July is a hot sticky month here in the Midwest and my least favorite gardening month. While, as the saying goes, you can bury a lot of trouble digging in the dirt, you have to get up early in the morning if you want to dig in the dirt in July. Fortunately the day-lilies are unfazed by the heat and together with the black-eyed Susans, cone flowers, helianthus, and an assortment of flowering annuals, carry the garden through the heat of midsummer.

As I have mentioned before, I do more drifting around and less actual work in the garden in July. I do, however, keep after the Japanese beetles that appear like clockwork in July and stay about a month. These iridescent beetles love roses, hollyhocks, crepe myrtle and hibiscus especially. I dislike them with a passion for ruining my flowers. So, I carry an open-necked jar half-filled with water in which I have squirted some dish-washing detergent whenever I go out into my garden in July.

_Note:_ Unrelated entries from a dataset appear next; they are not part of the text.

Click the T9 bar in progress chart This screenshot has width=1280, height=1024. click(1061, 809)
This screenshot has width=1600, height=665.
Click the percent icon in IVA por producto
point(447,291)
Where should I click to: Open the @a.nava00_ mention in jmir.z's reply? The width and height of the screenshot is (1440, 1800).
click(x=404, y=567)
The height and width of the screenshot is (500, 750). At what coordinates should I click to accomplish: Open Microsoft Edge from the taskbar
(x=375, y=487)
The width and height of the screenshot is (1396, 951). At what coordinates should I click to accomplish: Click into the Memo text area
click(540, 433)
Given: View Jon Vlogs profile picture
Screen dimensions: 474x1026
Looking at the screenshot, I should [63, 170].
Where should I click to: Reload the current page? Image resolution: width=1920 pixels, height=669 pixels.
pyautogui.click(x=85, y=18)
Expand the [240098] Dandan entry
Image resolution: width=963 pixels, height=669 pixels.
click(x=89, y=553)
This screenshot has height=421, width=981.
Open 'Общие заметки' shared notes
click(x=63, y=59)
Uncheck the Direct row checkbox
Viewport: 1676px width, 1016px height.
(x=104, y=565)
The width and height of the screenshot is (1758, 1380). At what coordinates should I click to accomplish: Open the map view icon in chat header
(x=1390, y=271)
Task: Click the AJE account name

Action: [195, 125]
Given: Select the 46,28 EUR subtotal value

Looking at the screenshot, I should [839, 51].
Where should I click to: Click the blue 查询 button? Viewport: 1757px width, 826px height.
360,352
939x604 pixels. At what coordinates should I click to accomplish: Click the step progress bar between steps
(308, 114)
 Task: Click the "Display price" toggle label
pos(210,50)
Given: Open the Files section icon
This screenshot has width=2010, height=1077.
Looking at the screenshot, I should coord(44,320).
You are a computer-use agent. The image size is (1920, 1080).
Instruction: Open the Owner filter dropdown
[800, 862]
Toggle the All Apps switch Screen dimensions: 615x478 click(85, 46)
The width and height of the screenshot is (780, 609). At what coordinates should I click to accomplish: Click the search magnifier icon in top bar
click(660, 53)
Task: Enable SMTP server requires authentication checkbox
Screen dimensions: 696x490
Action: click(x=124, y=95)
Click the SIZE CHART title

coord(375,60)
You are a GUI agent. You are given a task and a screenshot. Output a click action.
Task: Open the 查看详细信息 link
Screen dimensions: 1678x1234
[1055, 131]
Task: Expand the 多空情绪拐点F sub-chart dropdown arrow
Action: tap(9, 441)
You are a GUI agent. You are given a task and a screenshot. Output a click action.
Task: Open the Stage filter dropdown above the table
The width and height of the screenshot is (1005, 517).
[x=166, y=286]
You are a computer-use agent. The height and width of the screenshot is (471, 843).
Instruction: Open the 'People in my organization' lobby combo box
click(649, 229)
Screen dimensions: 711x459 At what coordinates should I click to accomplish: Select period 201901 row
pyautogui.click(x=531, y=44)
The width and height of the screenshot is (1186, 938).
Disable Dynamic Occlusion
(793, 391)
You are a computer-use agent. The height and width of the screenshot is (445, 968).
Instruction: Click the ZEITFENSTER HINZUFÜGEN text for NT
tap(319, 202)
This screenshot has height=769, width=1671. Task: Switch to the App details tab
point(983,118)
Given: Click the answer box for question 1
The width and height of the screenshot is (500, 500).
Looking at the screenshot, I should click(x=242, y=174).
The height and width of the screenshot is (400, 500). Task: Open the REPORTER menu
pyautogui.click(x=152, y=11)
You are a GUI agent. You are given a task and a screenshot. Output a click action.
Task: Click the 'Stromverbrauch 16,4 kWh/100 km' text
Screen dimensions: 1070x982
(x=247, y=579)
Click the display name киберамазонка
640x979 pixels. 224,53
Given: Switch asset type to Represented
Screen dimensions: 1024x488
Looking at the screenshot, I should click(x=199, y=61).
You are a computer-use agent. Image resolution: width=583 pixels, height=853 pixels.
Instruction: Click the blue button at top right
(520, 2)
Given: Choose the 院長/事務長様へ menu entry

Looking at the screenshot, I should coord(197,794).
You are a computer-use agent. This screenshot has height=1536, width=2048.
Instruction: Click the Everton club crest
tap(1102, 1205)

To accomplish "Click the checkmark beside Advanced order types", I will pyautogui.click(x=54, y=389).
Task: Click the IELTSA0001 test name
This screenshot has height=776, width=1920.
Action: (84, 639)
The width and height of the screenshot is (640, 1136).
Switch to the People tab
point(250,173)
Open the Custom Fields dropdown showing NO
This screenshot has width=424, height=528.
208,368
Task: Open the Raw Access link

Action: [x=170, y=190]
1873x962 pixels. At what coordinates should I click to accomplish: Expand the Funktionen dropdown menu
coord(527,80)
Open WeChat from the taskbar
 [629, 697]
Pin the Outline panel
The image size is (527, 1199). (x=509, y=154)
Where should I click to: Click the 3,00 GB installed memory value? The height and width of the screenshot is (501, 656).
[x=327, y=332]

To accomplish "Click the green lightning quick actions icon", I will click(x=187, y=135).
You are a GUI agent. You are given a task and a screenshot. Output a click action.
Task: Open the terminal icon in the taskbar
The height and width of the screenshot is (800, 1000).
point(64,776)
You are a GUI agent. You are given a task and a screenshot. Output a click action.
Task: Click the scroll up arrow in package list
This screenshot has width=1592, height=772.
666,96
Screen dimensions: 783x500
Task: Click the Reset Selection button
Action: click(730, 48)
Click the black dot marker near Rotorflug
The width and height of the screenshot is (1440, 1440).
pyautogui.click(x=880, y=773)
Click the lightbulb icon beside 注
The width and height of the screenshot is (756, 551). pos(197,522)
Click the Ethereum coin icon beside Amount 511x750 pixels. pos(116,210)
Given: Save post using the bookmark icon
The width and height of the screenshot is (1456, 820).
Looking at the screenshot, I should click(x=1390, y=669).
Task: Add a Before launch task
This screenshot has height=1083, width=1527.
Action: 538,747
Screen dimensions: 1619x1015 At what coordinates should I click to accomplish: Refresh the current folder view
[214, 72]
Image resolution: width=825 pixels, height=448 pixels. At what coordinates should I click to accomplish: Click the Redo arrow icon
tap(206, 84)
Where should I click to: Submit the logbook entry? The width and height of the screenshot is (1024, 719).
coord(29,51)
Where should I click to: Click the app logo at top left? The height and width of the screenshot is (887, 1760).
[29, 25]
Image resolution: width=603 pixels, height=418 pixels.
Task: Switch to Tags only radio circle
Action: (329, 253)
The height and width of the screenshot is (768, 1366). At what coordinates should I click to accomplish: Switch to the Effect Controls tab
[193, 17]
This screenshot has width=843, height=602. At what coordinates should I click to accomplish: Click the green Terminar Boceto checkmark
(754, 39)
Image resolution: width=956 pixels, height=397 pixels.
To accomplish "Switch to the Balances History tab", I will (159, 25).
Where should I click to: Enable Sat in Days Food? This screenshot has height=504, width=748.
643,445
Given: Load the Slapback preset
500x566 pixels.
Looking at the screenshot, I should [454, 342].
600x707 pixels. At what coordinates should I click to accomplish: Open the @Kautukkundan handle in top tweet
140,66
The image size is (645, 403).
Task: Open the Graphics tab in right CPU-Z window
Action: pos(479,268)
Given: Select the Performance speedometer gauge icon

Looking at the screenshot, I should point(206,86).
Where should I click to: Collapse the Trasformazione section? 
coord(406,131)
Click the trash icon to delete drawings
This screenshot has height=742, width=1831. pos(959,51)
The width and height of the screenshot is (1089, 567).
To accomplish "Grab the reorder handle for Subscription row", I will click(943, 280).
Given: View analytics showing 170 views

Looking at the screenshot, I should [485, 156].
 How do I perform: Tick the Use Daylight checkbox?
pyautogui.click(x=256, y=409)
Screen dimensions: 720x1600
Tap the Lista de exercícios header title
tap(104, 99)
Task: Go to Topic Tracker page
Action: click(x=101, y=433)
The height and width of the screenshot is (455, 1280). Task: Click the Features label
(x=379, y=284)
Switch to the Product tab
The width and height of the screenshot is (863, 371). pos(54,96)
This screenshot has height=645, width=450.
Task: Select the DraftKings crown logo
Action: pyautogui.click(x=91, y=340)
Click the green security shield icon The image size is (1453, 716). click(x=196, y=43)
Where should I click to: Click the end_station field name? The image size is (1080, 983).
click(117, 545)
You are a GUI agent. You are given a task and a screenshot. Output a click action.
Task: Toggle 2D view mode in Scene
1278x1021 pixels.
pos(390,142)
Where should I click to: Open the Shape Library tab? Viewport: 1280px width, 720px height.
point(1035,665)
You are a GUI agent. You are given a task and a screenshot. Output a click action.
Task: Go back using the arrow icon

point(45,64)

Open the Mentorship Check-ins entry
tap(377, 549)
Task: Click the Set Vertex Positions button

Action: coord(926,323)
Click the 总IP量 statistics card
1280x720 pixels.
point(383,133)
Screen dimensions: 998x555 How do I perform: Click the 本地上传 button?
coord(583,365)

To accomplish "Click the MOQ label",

Whenever I see a beetle on a flower I pick it off and throw it into the jar. I like to think it is a merciful and quick death for the beetles, and it is certainly preferable to squashing them. When there are a cluster of beetles on one flower it is challenging to avoid some escaping, but I usually put my palm over the whole flower and pull it and all of the beetles it harbors into my closed fist. I then open my fist over the top of the jar. I am exhilarated when I get them into the jar and terribly disappointed if one manages to fly off and escape.

When I don't have my jar, I pick them off and stamp my foot on them. But morning and night, jar in hand, I do a thorough beetle walk, stopping at all of their favorite haunts in my yard. After my hunt, when they have all drowned in my jar, I pour the whole contents onto my gravel driveway and leave them for the birds. Armed with a jar, surgical gloves, soapy water, and the resolve to kill, even the most squeamish flower gardener can become proficient at doing a July beetle walk.